Selected excerpt =

Stan emits a lot of messages, some of which are warnings. In this document we go over why this happens, explain some of the most common warnings, and provide some tips about how to proceed depending on the particular warnings you’re seeing.

While reading this document it is important to keep in mind that there is no statistical algorithm that is guaranteed to get the right results on all models. Markov chain Monte Carlo is no exception. Although it is often advertised as being “unbiased”, this is not a guarantee unless the Markov chains are infinitely long. Whether or not MCMC yields good values in finite time is a much more challenging problem.

## Preruntime warnings

Preruntime warnings occur before any estimation is performed, although if you call stan() these preruntime warnings may only appear slightly before the estimation.

### Parser warnings

Parser warnings occur when you call stanc() directly, or indirectly by calling stan() with either its file or model_code argument specified. Parser warnings take two forms:

1. Deprecation warnings
2. Jacobian warnings

#### Deprecation warnings

Deprecation warnings may look something like

DIAGNOSTIC(S) FROM PARSER:
Warning (non-fatal): increment_log_prob(...); is deprecated and will be removed in the future.
Warning: Deprecated function 'normal_log'; please replace suffix '_log' with '_lpdf' for density functions or
'_lpmf' for mass functions

These warnings indicate that, although your Stan syntax is valid, some construction(s) you are using will be removed in a future version of Stan. Thus, you should update your Stan program to the suggested syntax in order to better ensure that your Stan program will continue to run in the future.

#### Jacobian warnings

Jacobian warnings may look something like

DIAGNOSTIC(S) FROM PARSER:
Warning (non-fatal):
Left-hand side of sampling statement (~) may contain a non-linear transform of a parameter or local variable.
If so, you need to call target += with the log absolute determinant of the Jacobian of the transform.
Left-hand-side of sampling statement:
sqrt(y) ~ gamma(...)

If you fail to heed this warning, the posterior distribution Stan will sample from is not necessarily the posterior distribution that you have in mind. The only situation in which you can ignore this warning is when you are sure that the determinant of the Jacobian matrix of the transformation depends only on constants. For example, target += exponential(y - 1 | 1); does not require a Jacobian adjustment because if $$z = y - 1$$, then $$y = z + 1$$ and $$\frac{\partial y}{\partial z} = 1$$ is a constant.

Given data =
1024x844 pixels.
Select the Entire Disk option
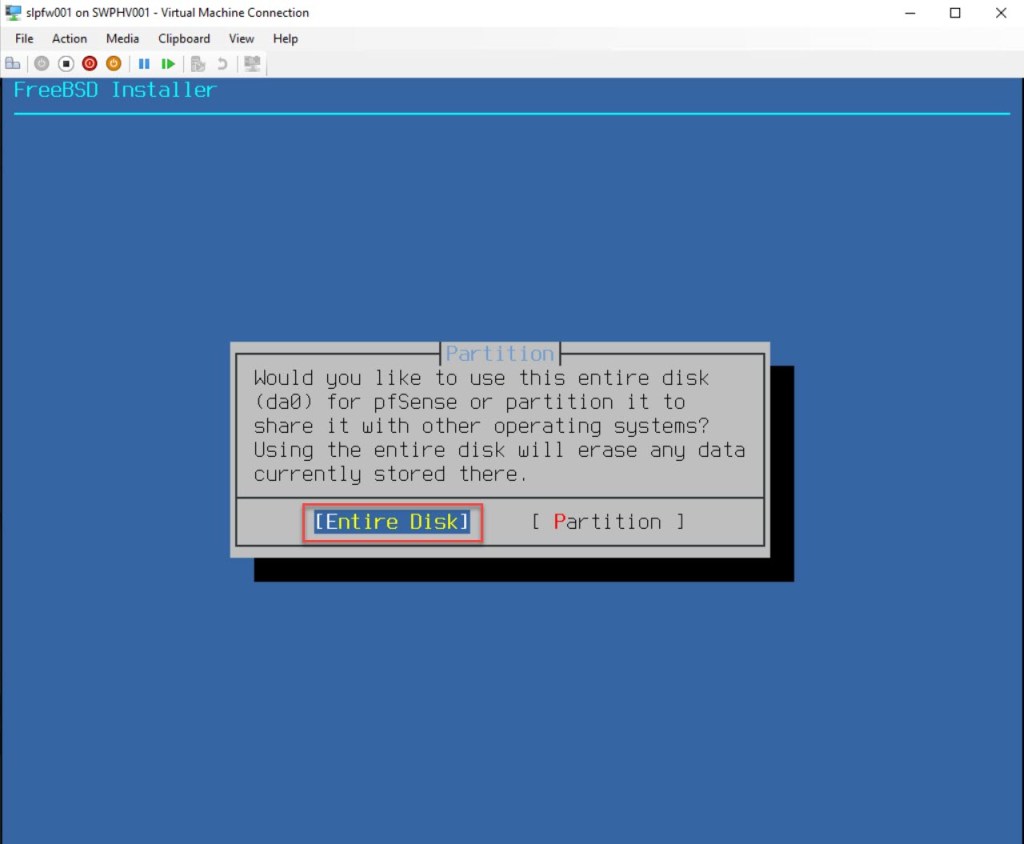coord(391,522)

==

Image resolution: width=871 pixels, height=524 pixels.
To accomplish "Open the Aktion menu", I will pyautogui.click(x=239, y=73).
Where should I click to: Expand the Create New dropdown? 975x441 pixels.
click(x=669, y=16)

* * *

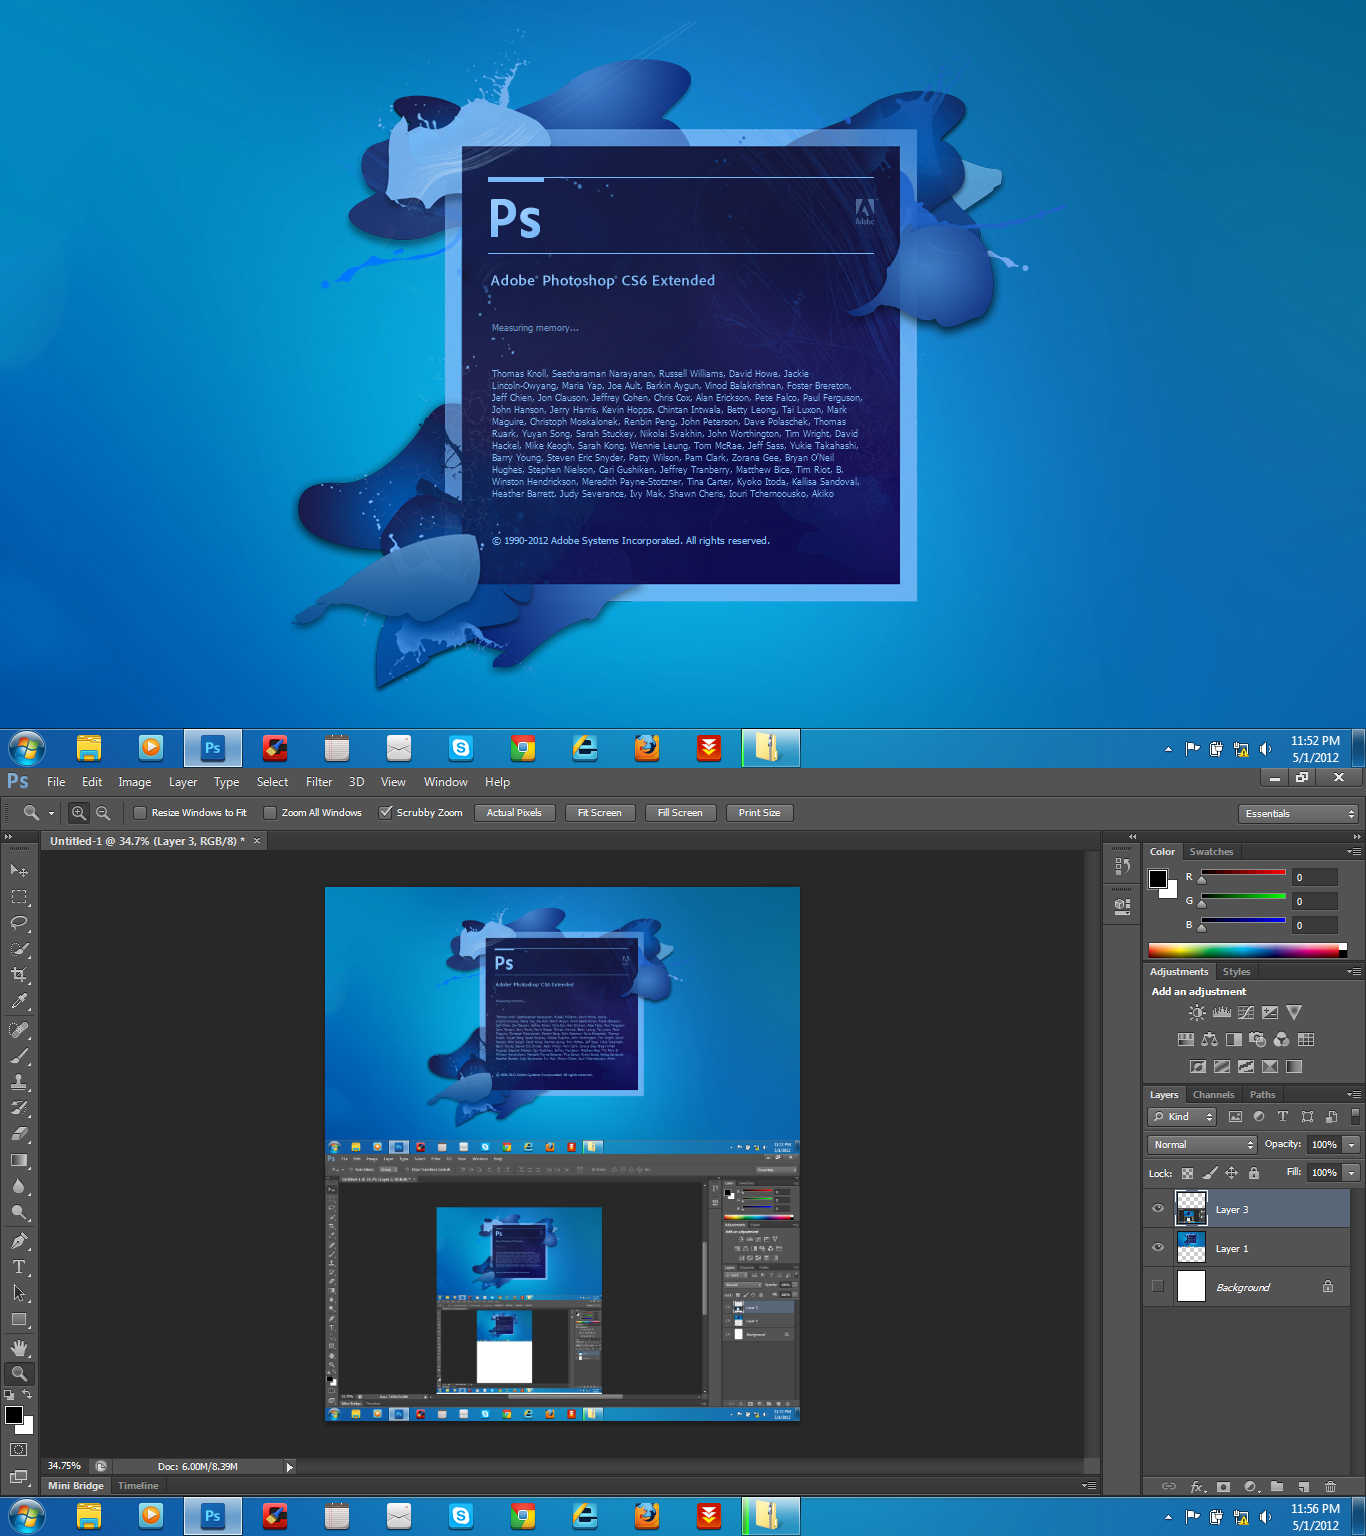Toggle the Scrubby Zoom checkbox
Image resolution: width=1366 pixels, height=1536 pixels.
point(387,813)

Questions on the material =
(a) Please say whether each statement agrees with the Stan warnings text, answering yes or no and quoting the words of the text that decide it. (i) Parser warnings occur only when stanc() is called directly. (ii) Deprecation warnings mean the Stan syntax is invalid. (iii) The statement target += exponential(y - 1 | 1); needs no Jacobian adjustment.
(b) According to the Stan warnings text, what two forms do parser warnings take?

Solutions per task =
(a)
(i) No: "Parser warnings occur when you call stanc() directly, or indirectly by calling stan() with either its file or model_code argument specified."
(ii) No: "These warnings indicate that, although your Stan syntax is valid, some construction(s) you are using will be removed in a future version of Stan."
(iii) Yes: "target += exponential(y - 1 | 1); does not require a Jacobian adjustment"

(b) Deprecation warnings and Jacobian warnings.